Before there’s a great story – a legend, even – for how an individual or a group of people made a breakthrough or triumphed over some great challenge, there was a problem and more than likely a number of crabbit** people ready to revolt.

If it were possible to read this the other way around and, just as we’re about to get frustrated, angry and disagreeable with each other, see how we could move forward and overcome the disruption, interruption, challenge or predicament, with a triumph, then we would be expressing prescience.

It’s not magic, just sheer hard work and skill.

John O’Reilly names three necessary practices for businesses when facing disruption: ideation, incubation and investment.^

We’ll borrow these for our developing of prescience: developing as people of imagination and ideas each according to our leaning, being persistent to see what will work and what will not and willing to give of ourselves in a way that will see it prevail.

We’d be on to something.

(*crabbit. (cra·bit) Dialect, chiefly Scot -adj. 1. ill-tempered, grumpy, curt, disagreeable; in a bad mood [esp. in the morning].)
(**From John O’Reilly’s video: Why Great Businesses Fail.)

Imagine that

What brings out the best in you? What brings out the worst? […] Can you change your posture so that the situations you’re in a lot bring out your best instead of your worst? […] Ideal situations are often rare—now more so than ever. But we can redefine ‘ideal situation’ if we choose.*
(Seth Godin)

We don’t spend a lot of time reflecting on our skills and talents, because we’ve been conditioned to be humble. We largely focus on our ‘areas for improvement’ – the things we lack confidence and competence in, to the detriment of our gifts and our genius.**
(Bernadette Jiwa)

We may be waiting for a while if hoping for just the right situation and opportunity to turn up.
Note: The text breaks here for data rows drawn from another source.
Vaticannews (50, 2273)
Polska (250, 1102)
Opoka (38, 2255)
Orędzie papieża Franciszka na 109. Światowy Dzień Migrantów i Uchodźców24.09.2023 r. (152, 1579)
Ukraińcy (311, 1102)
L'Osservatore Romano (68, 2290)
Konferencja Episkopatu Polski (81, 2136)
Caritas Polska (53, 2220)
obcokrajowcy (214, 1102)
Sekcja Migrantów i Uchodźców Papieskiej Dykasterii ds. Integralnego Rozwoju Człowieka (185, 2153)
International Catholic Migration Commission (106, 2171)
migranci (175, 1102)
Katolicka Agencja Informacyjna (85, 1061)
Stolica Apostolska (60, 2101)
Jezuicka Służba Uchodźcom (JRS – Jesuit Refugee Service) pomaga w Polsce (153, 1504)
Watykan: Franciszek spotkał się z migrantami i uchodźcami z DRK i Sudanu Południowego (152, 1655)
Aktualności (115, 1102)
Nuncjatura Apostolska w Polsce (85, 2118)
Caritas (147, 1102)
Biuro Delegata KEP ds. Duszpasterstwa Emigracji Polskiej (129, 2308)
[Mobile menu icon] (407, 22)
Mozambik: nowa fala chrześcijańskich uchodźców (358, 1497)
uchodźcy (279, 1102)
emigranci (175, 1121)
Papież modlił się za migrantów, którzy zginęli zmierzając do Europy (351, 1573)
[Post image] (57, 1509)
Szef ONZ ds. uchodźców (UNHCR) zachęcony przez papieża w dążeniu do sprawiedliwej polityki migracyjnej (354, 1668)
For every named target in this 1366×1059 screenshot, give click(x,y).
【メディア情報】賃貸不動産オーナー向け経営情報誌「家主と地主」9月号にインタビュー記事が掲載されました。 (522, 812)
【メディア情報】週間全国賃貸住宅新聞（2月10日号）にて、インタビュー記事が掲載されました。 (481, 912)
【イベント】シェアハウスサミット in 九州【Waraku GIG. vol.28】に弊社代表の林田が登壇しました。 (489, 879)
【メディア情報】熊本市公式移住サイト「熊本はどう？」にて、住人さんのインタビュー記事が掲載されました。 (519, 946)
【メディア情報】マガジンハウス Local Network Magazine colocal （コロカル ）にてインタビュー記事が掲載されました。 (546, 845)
What we don’t have to wait for is the wherewithal to make things happen – this by connecting to our values, talents, and the transformative environments these can lead to. Here we find our imagination to be alive and well, with abilities and energy to transcend the imminent. I’ve put a few things together to explore here for connecting to these – doing rather than waiting things.

It’s like your own personal artesian well of refreshment and renewal, opened by reading (or equivalent), reflection, pursuing what interests you most, talking with people doing similar things and experimenting.

(*From Seth Godin’s blog: What brings out the best in you?)
(**From Bernadette Jiwa’s The Story of Telling: On Strengths.)